We will use a simple option of saving data to Cloudwatch logs. Note that the rule must specify an Event Pattern
in order to match incoming messages against a 'source' property.
Deploy the Plugin
To build the plugin's JAR files, run 'mvn package', to update the 'target' folder with the below library and all of its dependencies:
target/identityserver.plugins.alarmhandler.awseventsbridge-1.0.0.jar
Then create a plugin folder for alarm handlers in the Curity Identity Server and copy all of the the target/*.jar files there:
$IDSVR_ROOT/usr/share/plugins/<folder>
Activate the Plugin
Restart the Curity Identity Server to load the plugin, after which there will be an additional option under Alarm Handlers in the Admin UI:
The alarm needs to be configured with properties from the plugin's configuration object, so ensure that these match the values that were configured in AWS:
Test the Plugin
If a developer has the AWS CLI configured locally then the plugin will by default pick up AWS credentials from the ~./aws/credentials
file. Run 'mvn clean test' to trigger an integration test that fires an alarm, and the console output will indicate success or failure:
[main] INFO io.curity.identityserver.plugin.alarmhandler.EventsBridgeAlarmHandler - Alarm sent successfully to AWS Events Bridge: 03194eb3-5435-1096-4c09-f9579513d1cd
In AWS this will result in a JSON object being saved to Cloudwatch logs, and this data is provided by the plugin's JsonFormatter class:
The plugin sends data in a readable manner, with the same fields as those rendered in the Curity Identity Server's Admin UI:
Create a Cloudwatch Query
The JSON data saved to Cloudwatch is contained in each entry's @message object, and JSON fields within this object can be queried with a dot syntax, as explained in the Insights Query Documentation.

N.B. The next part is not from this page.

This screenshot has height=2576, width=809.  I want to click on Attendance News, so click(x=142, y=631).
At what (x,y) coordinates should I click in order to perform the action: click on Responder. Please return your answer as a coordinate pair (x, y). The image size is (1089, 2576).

We will use a simple list query to get received alarm events for a recent time period, then save results as a Log Table Widget:
Add to a Monitoring Dashboard
Once the query is built, the Add to Dashboard
option can be used to render recent results in a Cloudwatch Monitoring Dashboard. The data shown will be controlled in the standard way, via the widget's currently configured time range:
The data rendered shows the current state of alarms and the vast majority of the time the widget would be empty. In the event of intermittent problems, the widget's time period can be extended to understand the history, or you can change its filter to focus on a particular type of alarm.
Conclusion
Alarm handlers allow you to receive immediate notification when a dependency of the Curity Identity Server experiences problems. It is then straightforward to send the data to cloud monitoring systems and integrate with their features.
We provided basic visualization via a monitoring dashboard, though the incoming event and its alarm data could be handled in many additional ways. A common option would be to add a second Event Bus rule for alarm messages, whose role is to send people alerts.